EXTRACT PROVIDED →
########
Step aside "Terminator"— moviemakers looking to make accurate dystopian movies should instead take cues from "The Grapes of Wrath."

That's because robots won't take our lives — they're more likely to take our livelihoods.

And it's looking more and more likely that these artificially intelligent programs will even take over the job of making themselves — some researchers think it's likely that software engineers will one day be supplanted by intelligent software that can copy, write, and improve programs itself.

"I can envision systems that become better and better at writing software," Bart Selman, a computer scientist at Cornell University, said. "A person complemented with an intelligent system can write maybe ten times as much code, maybe a hundred times as much code. The problem then becomes you need a hundred times fewer human programmers."

An oft-cited 2013 Oxford study estimated that programmers and software engineers have just an 8% chance of automation in the next 20 years. Selman disagrees. He said that number will end up being much bigger, and we should be ready for it to skyrocket in the future.

Given time, some AI systems, especially those using a methodology called machine learning that allows AI to improve over time, will get better and faster than humans at writing software.

"[Software engineer] looks fairly safe right now," Selman said. "But you know, 20 to 30 years from now that might be different."

And of course software engineers aren't the only jobs at risk. The Oxford study projected that 47% of all employment in the US is likely to be automated by 2030.
########
Stored data:
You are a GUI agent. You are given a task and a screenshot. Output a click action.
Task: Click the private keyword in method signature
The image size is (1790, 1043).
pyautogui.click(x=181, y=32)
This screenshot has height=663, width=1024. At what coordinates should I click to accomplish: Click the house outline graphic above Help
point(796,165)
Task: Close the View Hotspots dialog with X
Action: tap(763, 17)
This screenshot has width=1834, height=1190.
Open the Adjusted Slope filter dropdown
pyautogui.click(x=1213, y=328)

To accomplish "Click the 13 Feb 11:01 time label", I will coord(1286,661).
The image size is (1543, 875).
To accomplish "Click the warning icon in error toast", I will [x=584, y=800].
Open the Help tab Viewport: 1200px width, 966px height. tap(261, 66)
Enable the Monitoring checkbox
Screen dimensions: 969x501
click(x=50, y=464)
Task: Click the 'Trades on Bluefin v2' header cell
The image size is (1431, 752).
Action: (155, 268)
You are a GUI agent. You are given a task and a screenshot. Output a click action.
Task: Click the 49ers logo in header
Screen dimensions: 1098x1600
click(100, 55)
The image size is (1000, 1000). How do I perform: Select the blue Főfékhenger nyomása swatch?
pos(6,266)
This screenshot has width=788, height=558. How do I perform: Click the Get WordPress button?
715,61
########
WORK REQUIRED → Carry on the article on AI and programming jobs from the point where it stops. The records have no connection to the article on AI and programming jobs.

EXERCISE RESPONSE →
But Toby Walsh, a professor in artificial intelligence at the National Information and Communications Technology Australia, told Tech Insider that eventually those numbers might be much worse.

"It's hard to think of a job that a computer ultimately won't be able to do as well if not better than we can do," Walsh told Tech Insider.

Others have noted that many jobs in, for example, the legal field, could also be disappearing soon.

The idea that computer scientists and lawyers might lose their jobs to the products they built is jarring, but Selman said there's no reason it wouldn't happen once robotic labor becomes cheaper than human labor. That humans will always be smarter or more efficient than the AI systems they build is a misconception.

"Chess is actually a good example," Selman said. "The programs are generally written by people who are fairly bad chess players. As a programmer, you can write a program that can do a task much better than you can."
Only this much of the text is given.